It’s a new year, but it’s the same old story in the crude market. The most recent two price slumps bottomed out amid the low liquidity of New Year’s Eve trading, but not even an outbreak of undiplomatic language among the Middle East’s major producers could resuscitate the price as the old year was seen off.
Brent’s dramatic slide from its record highs in 2008 ended as that year did; the continual fall that began in mid-2014 lasted until that year’s end. But the 2015 tumble did not end with the ringing in of the new and today plumbed a depth not seen since 2004.

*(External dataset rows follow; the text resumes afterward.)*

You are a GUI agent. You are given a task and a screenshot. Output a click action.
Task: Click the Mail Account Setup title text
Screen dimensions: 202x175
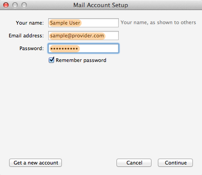pos(101,5)
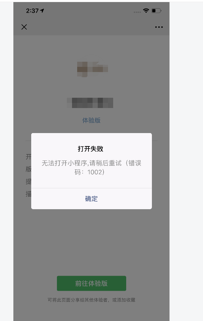Tap the partially hidden 开 row label
This screenshot has height=321, width=203.
[x=28, y=157]
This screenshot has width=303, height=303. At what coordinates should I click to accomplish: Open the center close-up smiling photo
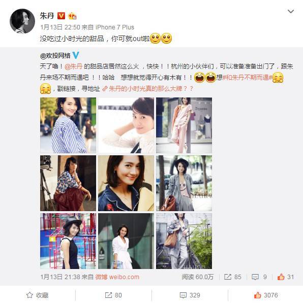126,183
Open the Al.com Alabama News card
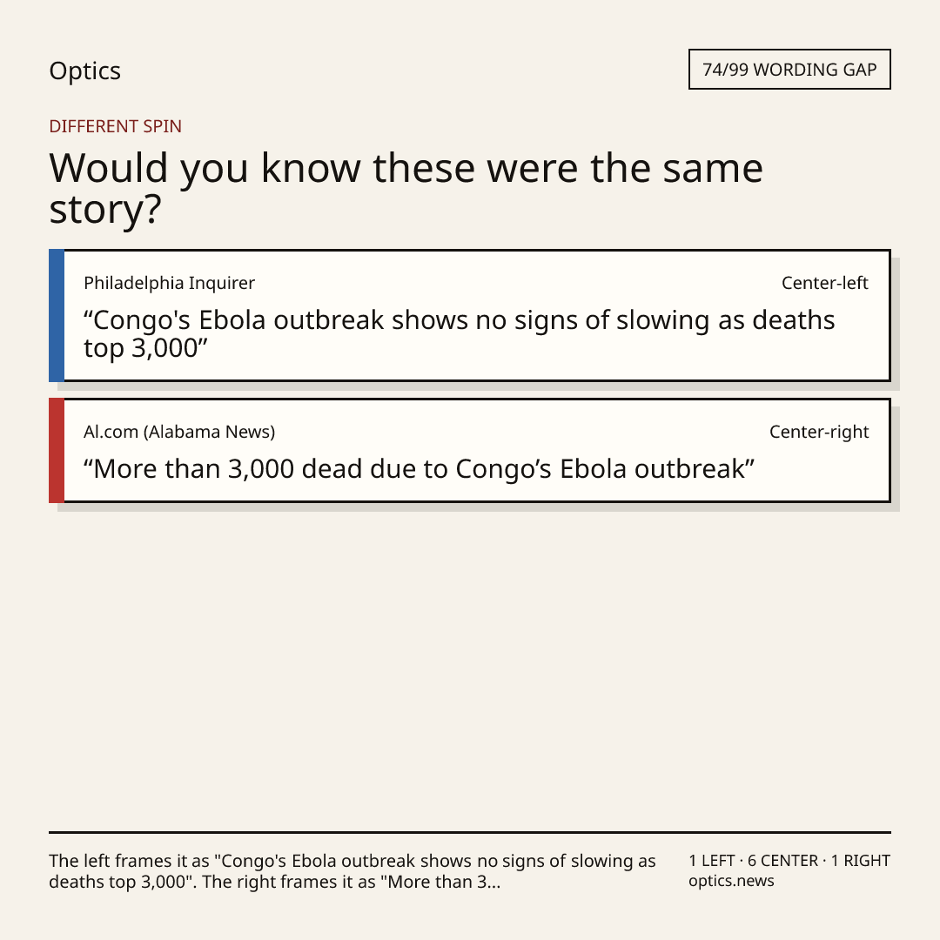The height and width of the screenshot is (940, 940). [x=470, y=450]
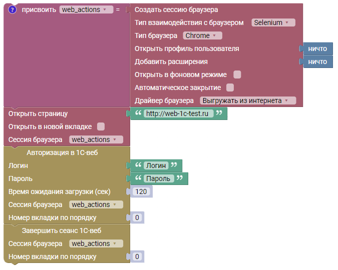Edit tab number 0 in end session block
Viewport: 338px width, 270px height.
click(138, 257)
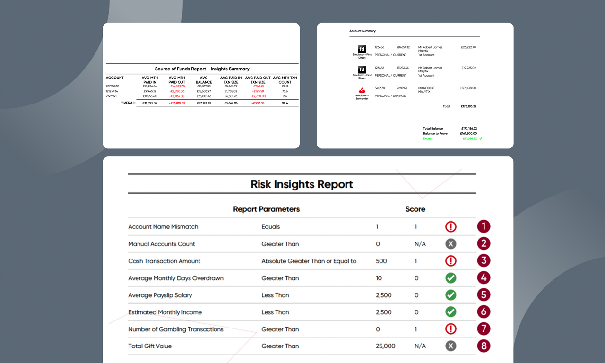Select the First Direct logo for account 98765432
Screen dimensions: 605x363
(x=362, y=49)
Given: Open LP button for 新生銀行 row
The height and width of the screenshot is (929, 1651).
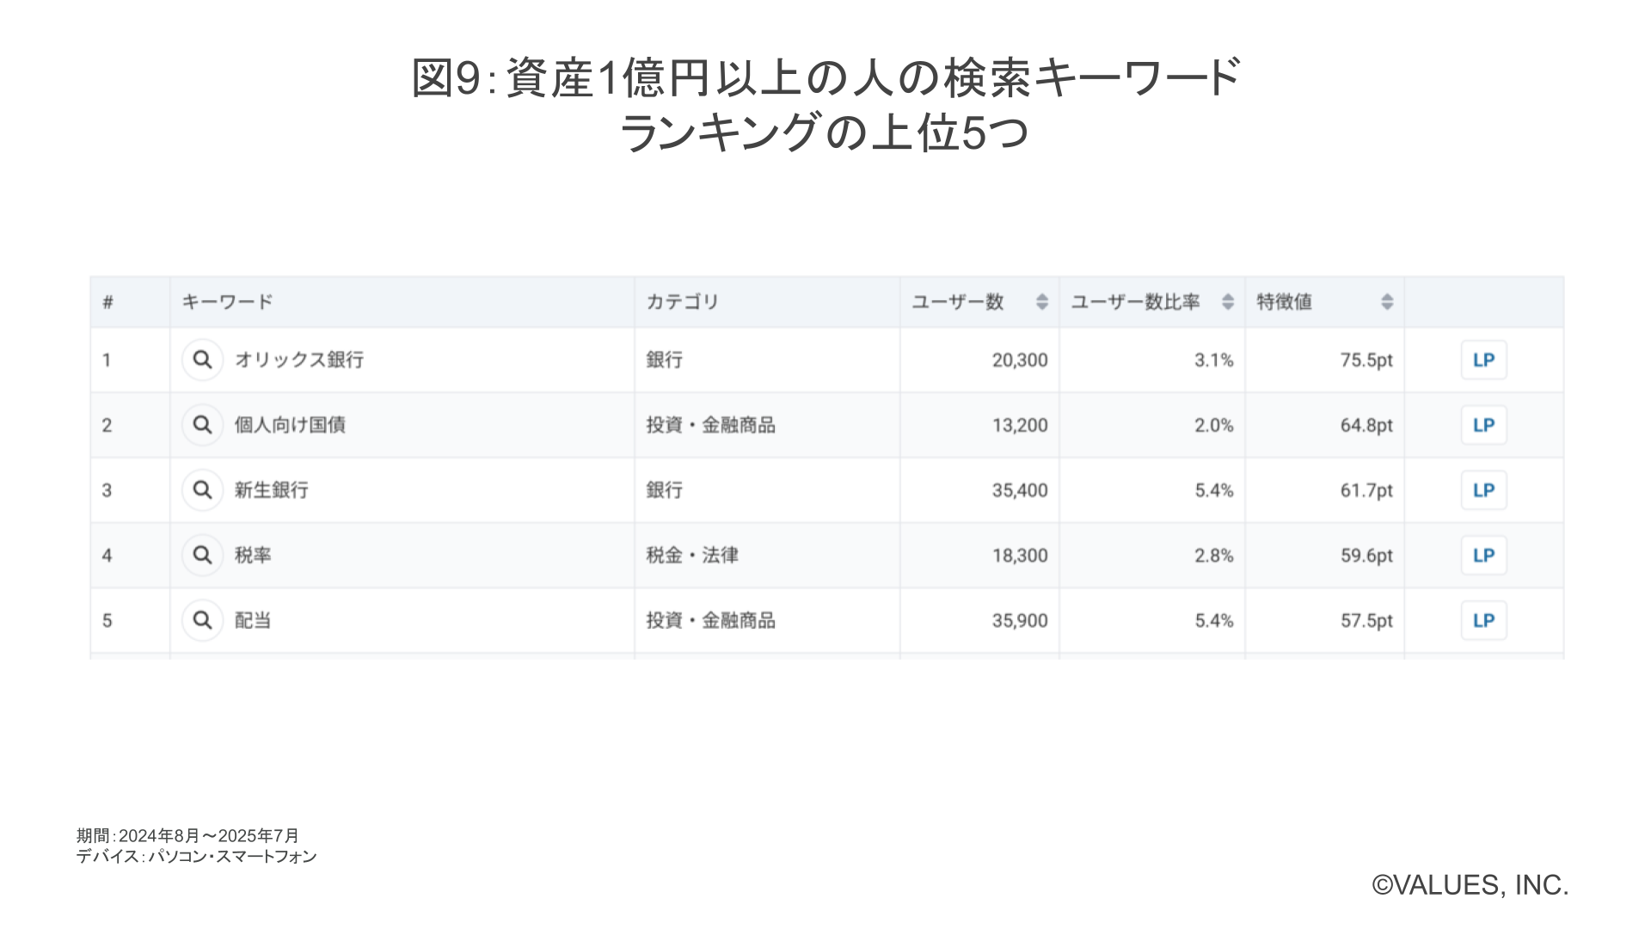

The reasons? Step outside to experience one — in many parts of the world where leaving the house should involve 10 minutes of layering up, the hats and gloves are being left at home. No snow in Moscow until the last days of December, the warmest Christmas Eve ever in Toronto, glum skiers in Switzerland. The phrases “disappointing performance” and “unusually warm weather” are being found together in retailers’ Christmas trading statements, as that winter coat becomes unnecessary. Oh baby it’s not cold outside and that glut of distillate heating oil won’t go away until it is.
And at the wellheads the crude keeps coming. There is no let-up in Russia’s planned exports; the UK North Sea had a remarkably productive year; a growing number of energy defaults in the US are having no noticeable deleterious effect on output. And, above all, Opec is now a limitless free-for-all, with bold claims from Kuwait and competitive pricing tactics from Saudi Arabia ahead of the return of Iranian crude. The Iranian oil minister may offer soothing words about easing its way back into the market, but it will surely not hesitate to retake what it sees as it share.
And all this crude is coming up against some consistently soft Chinese manufacturing PMI data. Swiss bank UBS says Chinese demand was responsible for 34pc of global demand growth in 2009-14, showing how difficult it is to wean producers from the Chinese teat. UBS’ worst-case scenario for China’s economy — one that is at pains to state is extremely unlikely — would delay the oil market rebalancing act by a year.
All this means that the disintegration in relations between Iran and Saudi Arabia — the tit-for-tat expulsions and embassy attacks — are providing no support for crude. The two may produce around 13mn b/d between them, but there is no direct threat to supply, and nor is there likely to be in an era when absolutely everyone is pumping flat out. Only if the world has to re-acquaint itself with the-what-and-the-where of the strait of Hormuz will there be an issue.
Senior Iranian oil official Mehdi Asali hit the nail on the head, saying: “The 2.5mn b/d oversupply is the biggest threat to the oil market … The impact of such political tension on the oil market will be short term. As soon as the market reacts to the supply, it will not react anymore.”
Fundamentals rule. Geopolitics is background noise. Pictures of burning storage tanks in Libya may send a temporary shiver through the markets, but they are at ports that have been closed to exports for a year and in an exporting country that is a shadow of its former self.
So it’s out with the old and in with the new, and get in touch if you can spot the difference.